WBD CEO David Zaslav indicated on the earnings call that there will be more changes to come, revealing that the company has increased its merger synergy target to $3.5 billion from $3 billion with an eye on doubling down on content and optionality.
“We’re leaning in on [content],” Zaslav said on the call, explaining that WBD has spent more on content than ever before — addressing recent headlines of slashed production budgets, shut down projects, along with the removal of several titles from the HBO Max platform. He went on to say that “it’s taken real courage” to restructure the company as one unit.
“We’re going to see a lot more cuts coming both to the programming side and the labor side,” Alexander surmised. So far, a reported 1,000-plus jobs have been cut.
It’s a legacy company of yesteryear that is trying to be a future company of tomorrow…Julia Alexander, Parrot Analytics Director of Strategy at Warner Bros. Discovery
According to Parrot Analytics data, HBO Max has close to 20% of demand for films on all major streamers amid an impressive content library that includes recent hits like “The Batman” and “Elvis.”
However, demand for the platform itself significantly decreased in the last quarter, moving from 11.5% in Q2 to 10.8% in Q3, suggesting that users could be looking elsewhere for at-home entertainment.
“If that demand continues to fall away from HBO Max, even with hit shows like ‘House of the Dragon,’ it really puts a curb on how much that platform can grow,” Alexander warned, stressing the importance of DTC growth for apprehensive investors.
What comes next after Q3 earnings miss
Despite “House of the Dragon’s” record-breaking success, the company added just 2.8 million direct-to-consumer subscribers in the third quarter versus expectations of 3.27 million. Management has guided a long-term target of 130 million paying users by 2025.
The company’s anticipated combination service, originally set to launch in summer 2023, will now debut in spring 2023. Executives stressed that the media giant will be “aggressively tackling” an ad-supported streaming market that now includes Netflix (NFLX) and will soon include Disney (DIS).

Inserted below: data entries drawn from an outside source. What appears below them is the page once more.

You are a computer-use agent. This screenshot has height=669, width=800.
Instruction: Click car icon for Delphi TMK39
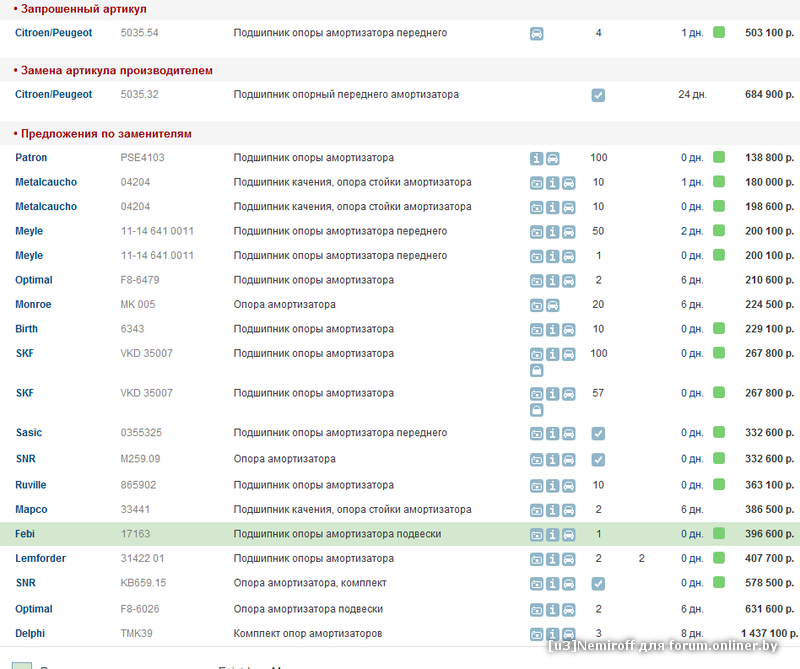tap(569, 634)
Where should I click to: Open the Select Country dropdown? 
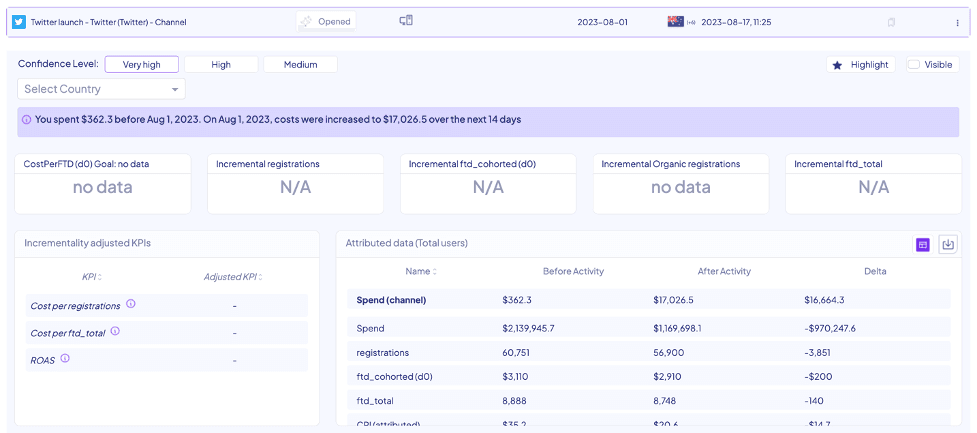pos(101,89)
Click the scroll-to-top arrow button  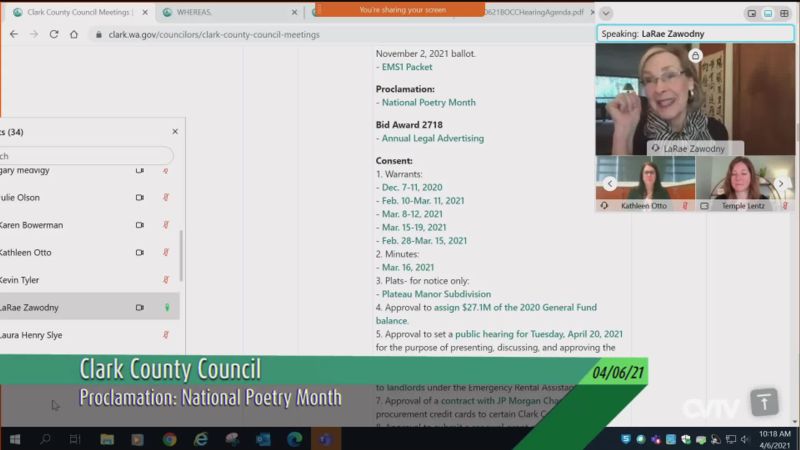coord(764,402)
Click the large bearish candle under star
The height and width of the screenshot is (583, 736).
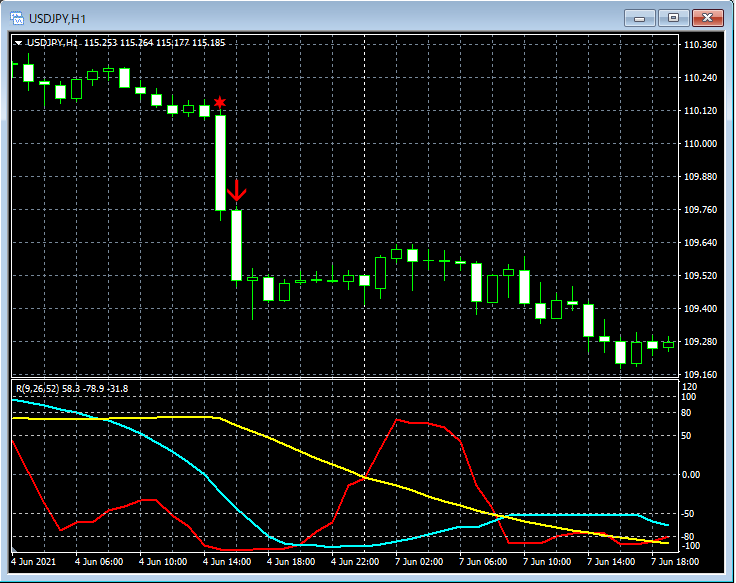point(220,163)
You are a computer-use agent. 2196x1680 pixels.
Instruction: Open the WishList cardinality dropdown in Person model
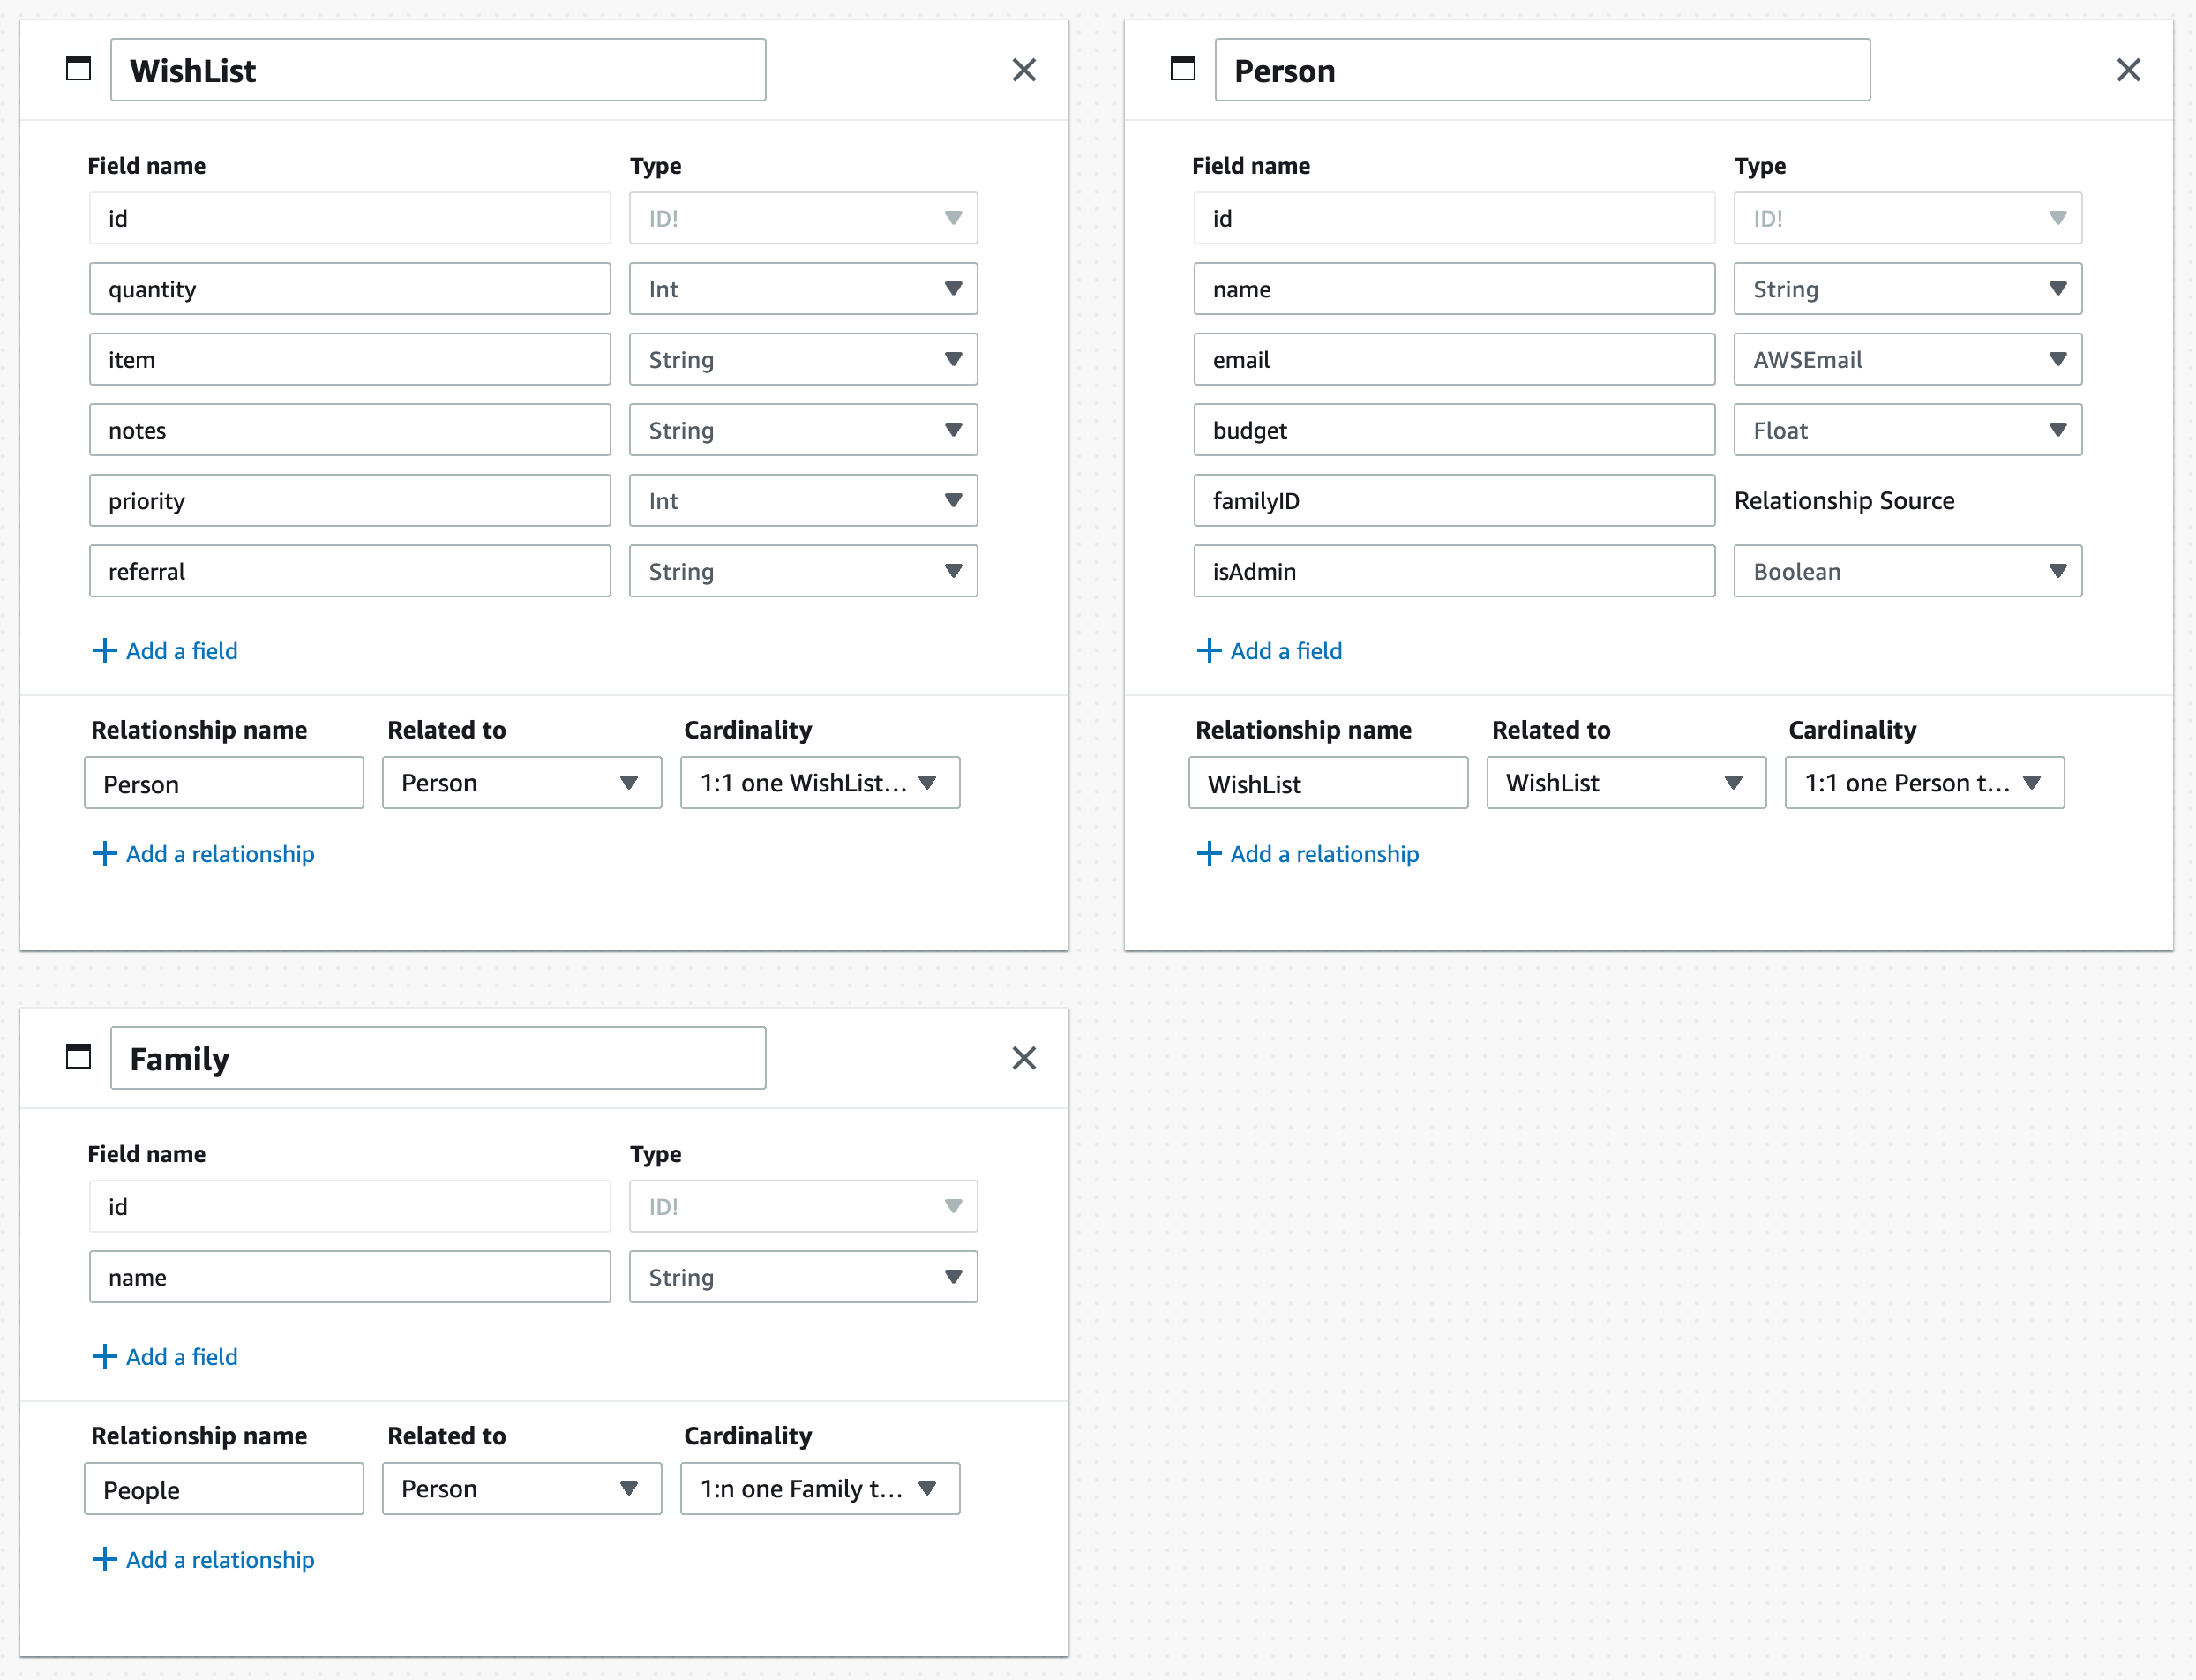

“We expect a healthy inflection with the launch of our combined service and expanded global footprint,” Zaslav told investors. “We’ve been very hard at work. We can make the service available to consumers around the globe and get the business running on all cylinders.”
Management hinted that price hikes are likely to come to the platform in 2023, as well.
“By 2023 HBO Max will not have raised its price since launch, which we think is an opportunity,” noted JB Perrette, president of the company’s streaming division.
Profitability continues to remain a top concern for investors as faith in streaming fundamentals wanes. WBD reiterated its 2022 adjusted EBITDA guidance between $9 billion and $9.5 billion, a decline from a previous forecast of $10 billion.
Revenue fell 11% to $9.82 billion while the company also reported a net loss of $2.3 billion after a $3.4 billion loss in the second quarter.